Enunciado:
Reescreva o trecho da análise de GreedFall que vai de "Vários pontos negativos" até "possuem ambientes idênticos.", substituindo "calçada" por "praça".

Texto de estudo:

********************

Se GreedFall apresenta vários pontos positivos em sua história e no sistema de RPG, alguns outros fatores e também a parte técnica ainda não evoluiu o suficiente, continuando apenas decente ou funcional. Mesmo o combate às vezes pode ser cansativo, principalmente pela pouca diversidade de inimigos e encontros mal distribuídos pelo mapa. O modo furtivo e a IA de alguns inimigos são apenas básicos o suficiente para existir. Como já dito anteriormente, o design de algumas missões consegue deixar a experiência irritante em poucos momentos, principalmente quanto aos diálogos e viagens desnecessárias.
Vários pontos negativos acabam minando a excelente ambientação que o título apresenta. Como exemplo, uma batalha importante acontece nas ruas de uma cidade, mas do outro lado da rua é possível ver um NPC varrendo a calçada. A promessa do início do jogo para a ilha de Teer Fradee é de um ambiente completamente novo e não explorado, mas ao chegar no local é possível ver que grandes cidades já foram erguidas, como se tivessem sido construídas há mais de 50 anos. Mesmo o excelente visual inspirado na arte barroca européia do século 17 é prejudicada pela repetição excessiva de cenários internos, como várias casas e palácios de governantes, de facções diferentes, que possuem ambientes idênticos.
O visual do jogo é agradável em alguns aspectos, principalmente nos cenários abertos da ilha e nas regiões urbanas, além dos designs de equipamentos, como armas e armaduras. Entretanto, muito acaba se perdendo pela parte técnica. Animações de personagens são grosseiras em vários momentos, principalmente animações faciais. É possível encontrar NPCs diferentes mas com aparência idêntica, mostrando um reuso excessivo de vários modelos. Há ligeiras quedas nos quadros por segundo do jogo em momentos esporádicos. Pequenos problemas com sincronização labial e alguns outros fatores.

********************

Linhas fornecidas:
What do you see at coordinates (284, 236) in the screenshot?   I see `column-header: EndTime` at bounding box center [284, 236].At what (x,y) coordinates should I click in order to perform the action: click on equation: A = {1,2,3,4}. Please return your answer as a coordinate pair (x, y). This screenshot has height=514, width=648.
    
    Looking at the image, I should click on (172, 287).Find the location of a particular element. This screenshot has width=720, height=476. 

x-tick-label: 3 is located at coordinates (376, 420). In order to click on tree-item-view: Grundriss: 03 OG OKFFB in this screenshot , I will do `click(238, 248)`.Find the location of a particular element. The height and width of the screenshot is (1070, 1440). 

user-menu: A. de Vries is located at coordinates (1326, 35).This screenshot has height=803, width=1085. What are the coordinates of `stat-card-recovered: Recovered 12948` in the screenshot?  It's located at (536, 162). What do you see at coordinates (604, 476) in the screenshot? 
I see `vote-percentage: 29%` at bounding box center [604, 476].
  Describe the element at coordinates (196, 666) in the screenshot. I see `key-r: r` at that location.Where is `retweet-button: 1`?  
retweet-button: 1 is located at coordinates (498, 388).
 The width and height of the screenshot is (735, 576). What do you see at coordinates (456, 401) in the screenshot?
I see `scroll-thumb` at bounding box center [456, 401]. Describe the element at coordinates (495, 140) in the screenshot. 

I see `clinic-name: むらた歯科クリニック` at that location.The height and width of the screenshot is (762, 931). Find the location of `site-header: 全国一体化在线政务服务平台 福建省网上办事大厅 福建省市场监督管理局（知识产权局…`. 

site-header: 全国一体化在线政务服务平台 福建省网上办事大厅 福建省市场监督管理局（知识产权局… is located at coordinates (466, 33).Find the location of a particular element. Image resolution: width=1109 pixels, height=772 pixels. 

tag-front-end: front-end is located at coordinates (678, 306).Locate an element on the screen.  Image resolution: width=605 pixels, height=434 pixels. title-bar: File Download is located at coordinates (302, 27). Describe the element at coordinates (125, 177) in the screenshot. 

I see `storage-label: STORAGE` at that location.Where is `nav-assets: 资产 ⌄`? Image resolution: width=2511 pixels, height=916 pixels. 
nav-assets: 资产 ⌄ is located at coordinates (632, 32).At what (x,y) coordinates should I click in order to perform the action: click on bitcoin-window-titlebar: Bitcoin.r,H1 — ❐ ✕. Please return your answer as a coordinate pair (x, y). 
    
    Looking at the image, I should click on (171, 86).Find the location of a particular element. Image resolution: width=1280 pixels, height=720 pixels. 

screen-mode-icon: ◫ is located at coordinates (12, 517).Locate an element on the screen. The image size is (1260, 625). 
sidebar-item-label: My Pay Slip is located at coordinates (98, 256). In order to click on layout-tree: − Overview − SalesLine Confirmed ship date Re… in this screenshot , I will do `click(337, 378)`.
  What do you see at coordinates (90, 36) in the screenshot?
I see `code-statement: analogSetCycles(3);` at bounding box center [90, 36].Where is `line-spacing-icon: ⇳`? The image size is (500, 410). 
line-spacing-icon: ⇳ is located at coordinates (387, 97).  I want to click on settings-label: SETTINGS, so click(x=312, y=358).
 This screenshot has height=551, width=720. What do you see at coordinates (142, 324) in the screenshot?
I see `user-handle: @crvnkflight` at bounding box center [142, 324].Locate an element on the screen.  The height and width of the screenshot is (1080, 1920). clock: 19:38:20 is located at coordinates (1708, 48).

********************

Sua resposta:
Vários pontos negativos acabam minando a excelente ambientação que o título apresenta. Como exemplo, uma batalha importante acontece nas ruas de uma cidade, mas do outro lado da rua é possível ver um NPC varrendo a praça. A promessa do início do jogo para a ilha de Teer Fradee é de um ambiente completamente novo e não explorado, mas ao chegar no local é possível ver que grandes cidades já foram erguidas, como se tivessem sido construídas há mais de 50 anos. Mesmo o excelente visual inspirado na arte barroca européia do século 17 é prejudicada pela repetição excessiva de cenários internos, como várias casas e palácios de governantes, de facções diferentes, que possuem ambientes idênticos.